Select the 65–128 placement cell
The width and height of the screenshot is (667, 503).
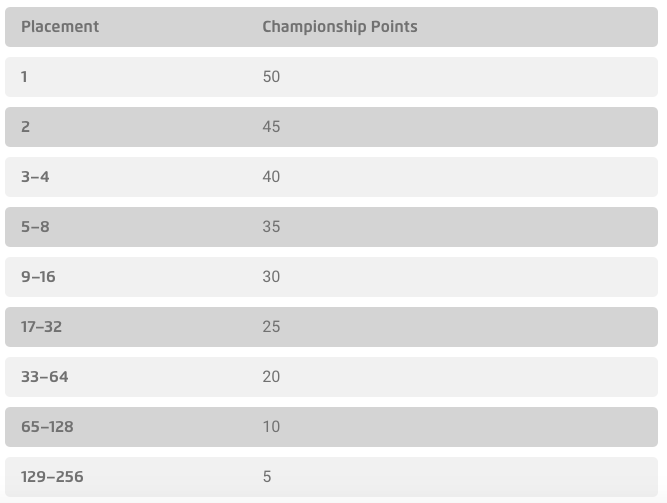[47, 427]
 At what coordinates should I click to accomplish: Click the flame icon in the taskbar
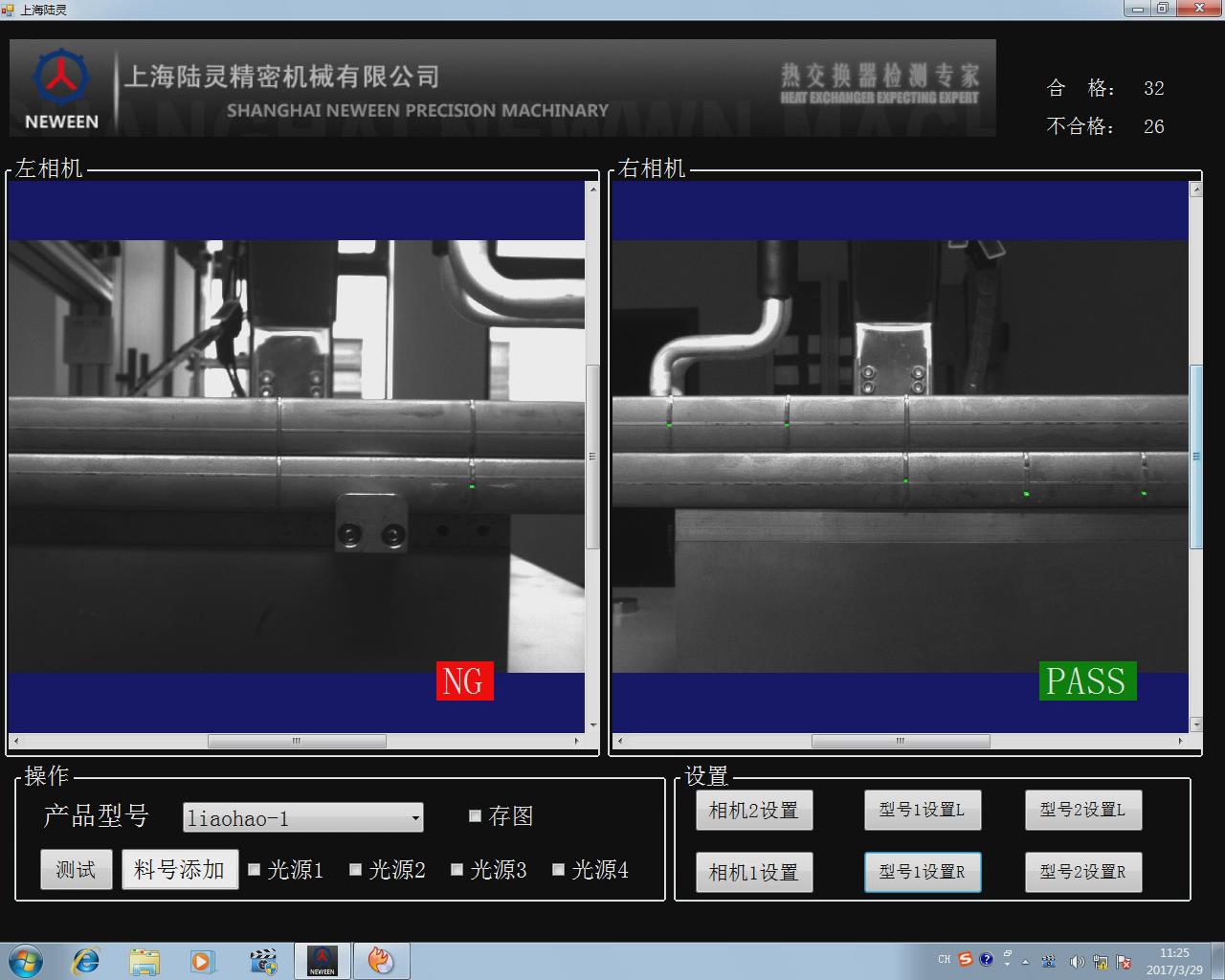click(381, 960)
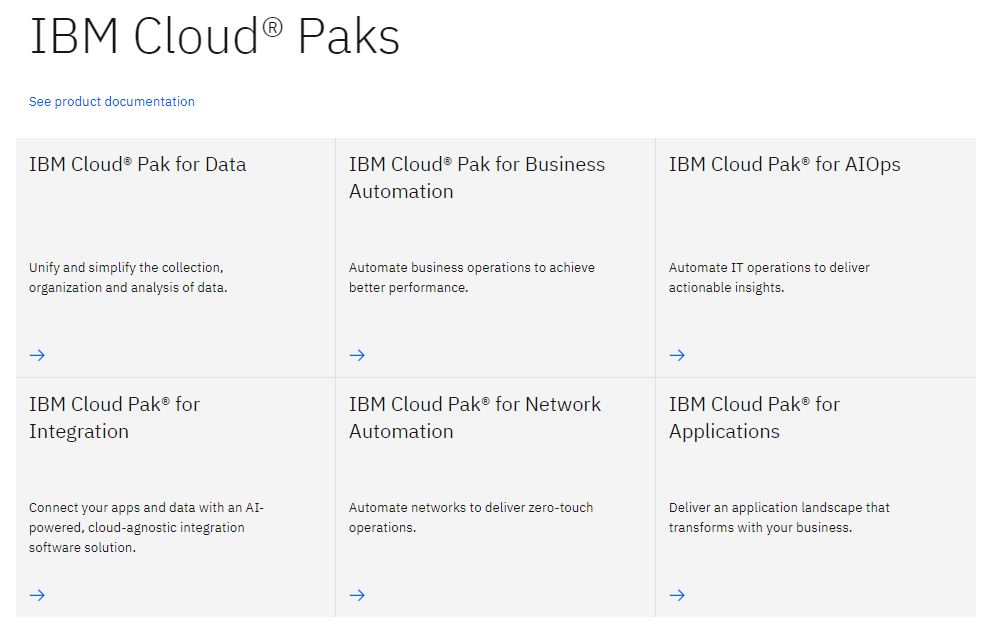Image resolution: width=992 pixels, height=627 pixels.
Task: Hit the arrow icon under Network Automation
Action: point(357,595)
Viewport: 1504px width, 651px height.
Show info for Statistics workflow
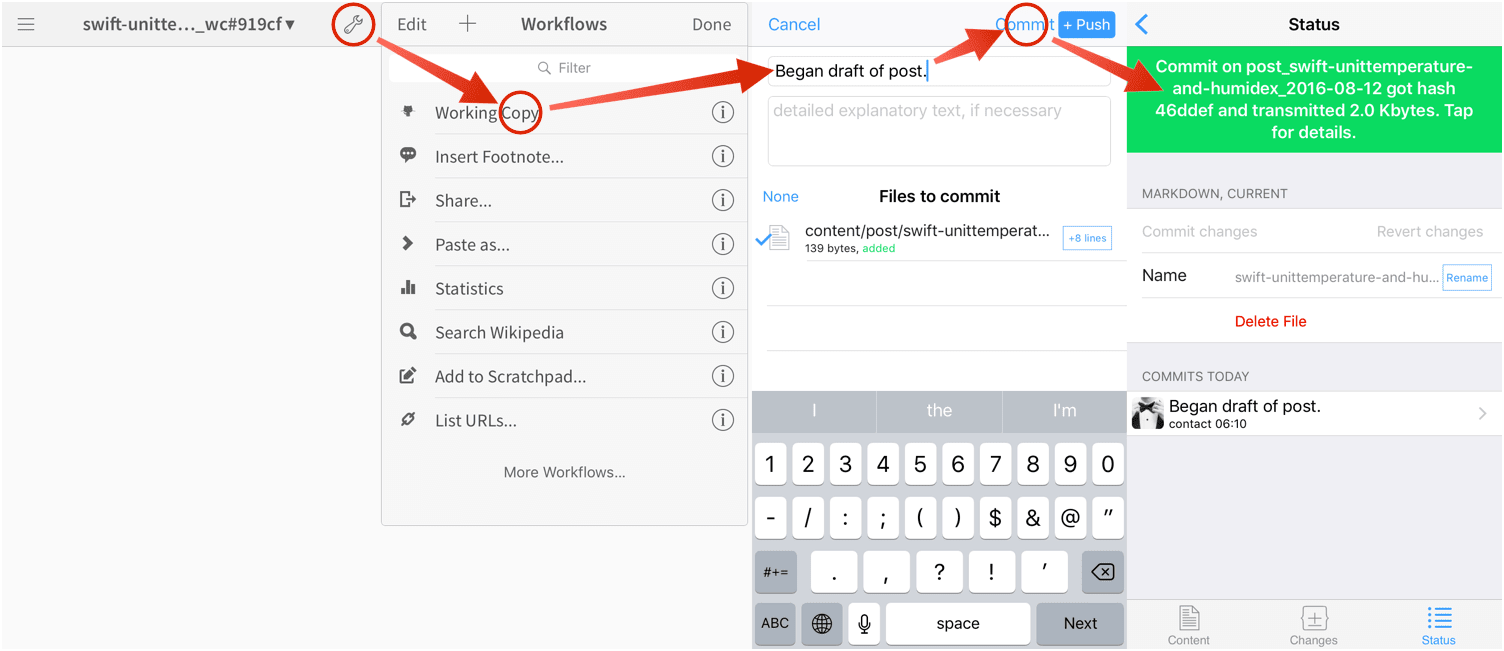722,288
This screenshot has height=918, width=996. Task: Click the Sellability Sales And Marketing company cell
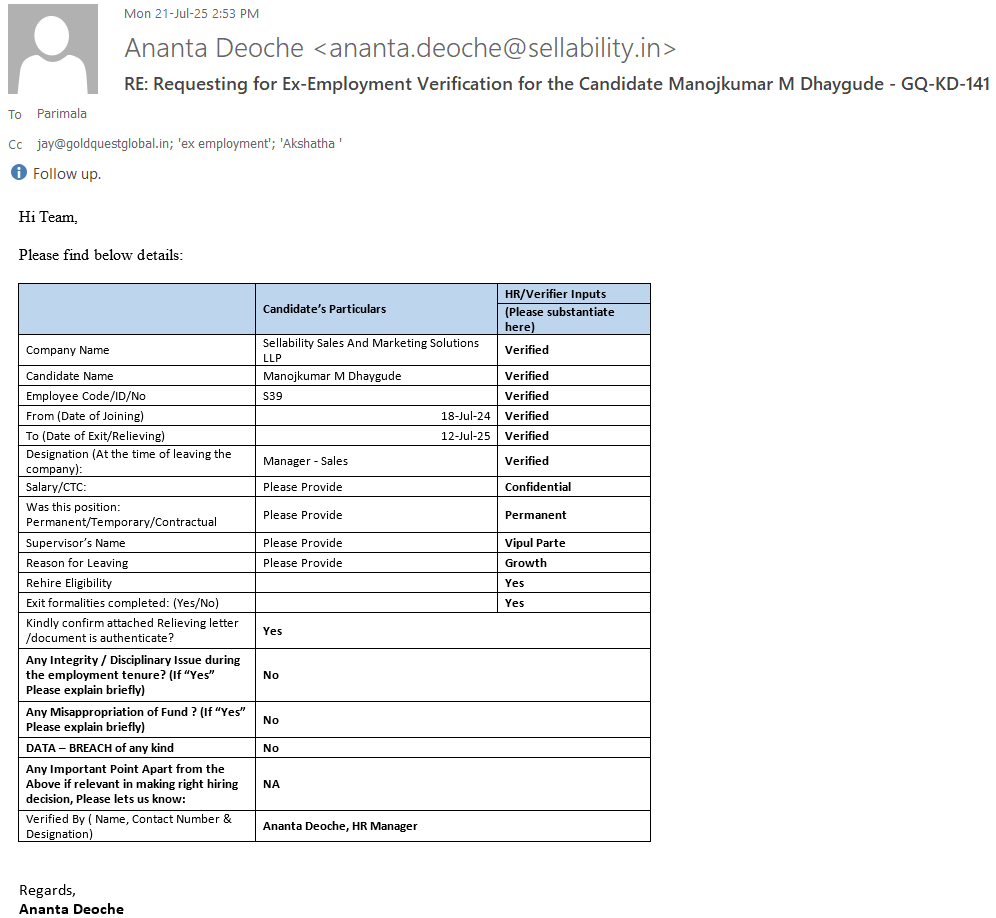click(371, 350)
○ ○ ○
> _PROBLEM DESCRIPTION_
Output the records above exactly as they are, leaving out the pictures.

> _PROBLEM SOLUTION_
Select the 65–128 placement cell
The width and height of the screenshot is (667, 503).
[47, 427]
 At what coordinates should I click to accomplish: Click the flame icon in the taskbar
click(381, 960)
Image resolution: width=992 pixels, height=627 pixels.
Task: Hit the arrow icon under Network Automation
Action: point(357,595)
Viewport: 1504px width, 651px height.
Show info for Statistics workflow
722,288
This screenshot has height=918, width=996. Task: Click the Sellability Sales And Marketing company cell
click(371, 350)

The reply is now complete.